Artist puts steel into empty homes issue
Saddened by the sight of so many ‘tinned up’ houses on her parents’ Liverpool street, art student Jayne Lawless used some of the metal sheets to create a poignant sculpture to highlight the issue of empty houses and declining communities.
Lawless, who is studying for a Masters in Fine Art at Bath Spa University, has called the work “L5 6QW” – the postcode of her house in Granton Road, Anfield, where her parents live.
“Surrounded by this metal I was sad about the situation of moving people out of homes that were structurally sound and running down the area so much that people were made to feel they had no choice but to leave,” she said.
The artwork features eight 60cm sq steel boxes welded to eight scaffold poles. The boxes were fashioned from the steel screens used to board up the homes.
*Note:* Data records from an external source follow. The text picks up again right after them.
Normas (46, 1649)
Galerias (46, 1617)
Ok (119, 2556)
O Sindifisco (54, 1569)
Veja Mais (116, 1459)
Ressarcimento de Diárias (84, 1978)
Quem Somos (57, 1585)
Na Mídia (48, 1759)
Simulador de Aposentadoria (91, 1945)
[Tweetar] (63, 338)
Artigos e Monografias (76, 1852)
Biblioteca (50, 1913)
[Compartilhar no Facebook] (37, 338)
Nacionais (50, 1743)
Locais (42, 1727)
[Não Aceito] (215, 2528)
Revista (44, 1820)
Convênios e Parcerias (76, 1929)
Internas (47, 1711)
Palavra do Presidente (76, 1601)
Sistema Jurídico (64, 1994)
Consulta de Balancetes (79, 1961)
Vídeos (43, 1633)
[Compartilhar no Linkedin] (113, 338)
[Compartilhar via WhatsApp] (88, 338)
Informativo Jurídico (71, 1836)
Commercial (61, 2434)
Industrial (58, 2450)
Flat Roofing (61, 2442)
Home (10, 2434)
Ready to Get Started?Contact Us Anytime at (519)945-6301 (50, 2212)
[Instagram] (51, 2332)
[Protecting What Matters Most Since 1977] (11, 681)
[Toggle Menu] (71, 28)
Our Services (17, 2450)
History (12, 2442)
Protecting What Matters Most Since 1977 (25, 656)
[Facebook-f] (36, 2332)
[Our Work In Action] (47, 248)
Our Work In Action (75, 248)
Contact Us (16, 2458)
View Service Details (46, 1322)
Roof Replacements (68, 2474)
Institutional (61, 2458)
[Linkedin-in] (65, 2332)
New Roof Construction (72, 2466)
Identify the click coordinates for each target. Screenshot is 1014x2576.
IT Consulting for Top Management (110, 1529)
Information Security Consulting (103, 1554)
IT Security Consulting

These were donated to the artist by SitexOrbis, the company tasked to secure the empty properties.
The artwork has been installed on private land in Somerset, where it is scheduled for viewings from 27 September to 2 October.
“The box represents a home with the pole literally piercing through the heart and pushing them up far from the land, leaving them in a precarious position,” Lawless added. “I like the idea of the work being placed in a rural setting so it feels isolated, out on its own and also creates a strong contrast of an urban issue/material being placed somewhere alien.”